There are a couple of things to consider when using Tv mode, both of which have to do with the amount of light that is available when shooting. While you have control over which shutter speed you select in Tv mode, the range of shutter speeds that is available to you depends largely on how well your subject is lit.

Typically, when shooting fast-paced action, you will be working with very fast shutter speeds. This means that your lens will probably be set to its largest aperture. If the light is not sufficient for the shutter speed selected, you will need to do one of two things: select a lens that offers a larger working aperture, or raise the ISO of the camera. Working off the assumption that you have only one lens available, let’s concentrate on balancing your exposure using the ISO.

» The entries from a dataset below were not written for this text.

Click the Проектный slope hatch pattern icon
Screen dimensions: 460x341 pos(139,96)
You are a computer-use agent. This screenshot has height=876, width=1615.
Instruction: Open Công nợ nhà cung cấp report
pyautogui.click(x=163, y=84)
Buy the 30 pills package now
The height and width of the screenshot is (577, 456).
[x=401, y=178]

Let’s say that you are shooting a baseball game at night, and you want to get some great action shots. You set your camera to Tv mode and, after testing out some shutter speeds, determine that you need to shoot at 1/500 of a second to freeze the action on the field. When you place the viewfinder to your eye and press the shutter button halfway, you notice that the f-stop readout is blinking at f/4.5. This is your camera’s way of telling you that the lens has now reached its maximum aperture and you are going to be underexposed if you shoot your pictures at the currently selected shutter speed. You could slow your shutter speed down until the aperture reading stops blinking, but then you would get images with too much motion blur.

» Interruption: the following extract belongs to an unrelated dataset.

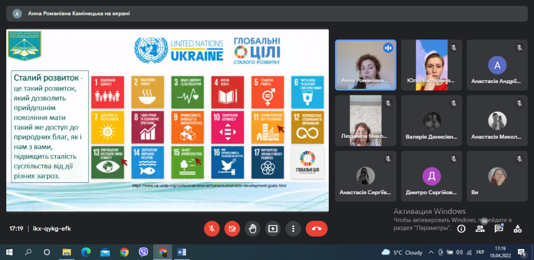Open the chat with everyone panel

click(499, 229)
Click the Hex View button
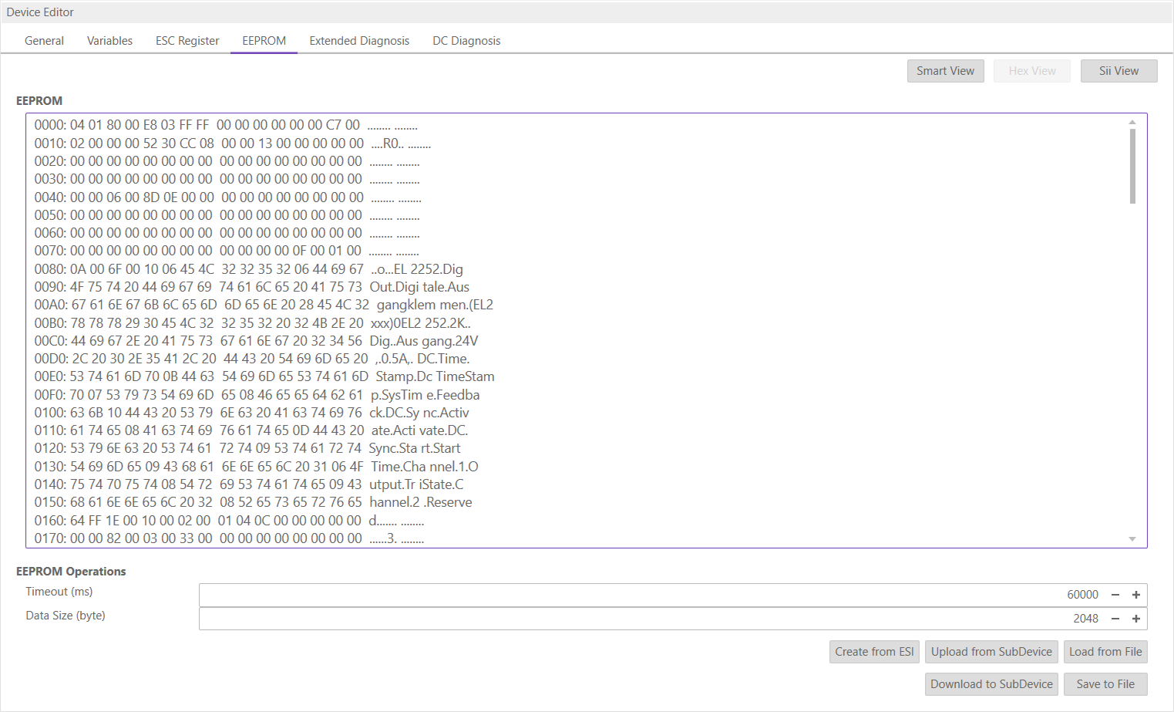The height and width of the screenshot is (712, 1174). [x=1031, y=70]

The alternative is to raise your ISO to a level that is fast enough for a proper exposure. The key here is to always use the lowest ISO that you can get away with. That might mean ISO 200 in bright sunny conditions or ISO 1600 for an indoor or night situation (Figure 5.5). Just remember that the higher the ISO, the greater the amount of noise in your image. This is the reason that you see professional sports photographers using those mammoth lenses perched atop a monopod: they could use a smaller lens, but to get those very large apertures they need a huge piece of glass on the front of the lens. The larger the glass on the front of the lens, the more light it gathers, and the larger the aperture for shooting. For the working pro, the large aperture translates into low ISO (and thus low noise), fast shutter speeds, and razor-sharp action.

The only way to stop action under the lights is to crank up your ISO.

Figure 5.5. The only way to stop action under the lights is to crank up your ISO.

Adjusting Your ISO on the Fly

  1. Check for the blinking aperture readout in the bottom-right portion of your viewfinder.

  2. If it is blinking, move your index finger back from the shutter button and press the ISO button.

  3. Now move your finger forward to the Main dial and raise the ISO to the next highest level by rotating it right.

  4. Lightly press the shutter button and check to see if the aperture is still blinking.

  5. If it’s not blinking, shoot away. If it is, repeat steps 2–4 until it is set correctly.

Using Aperture Priority (Av) Mode to Isolate Your Subject

One of the benefits of working in Tv mode with fast shutter speeds is that, more often than not, you will be shooting with the largest aperture available on your lens. Shooting with a large aperture allows you to use faster shutter speeds, but it also narrows your depth of field.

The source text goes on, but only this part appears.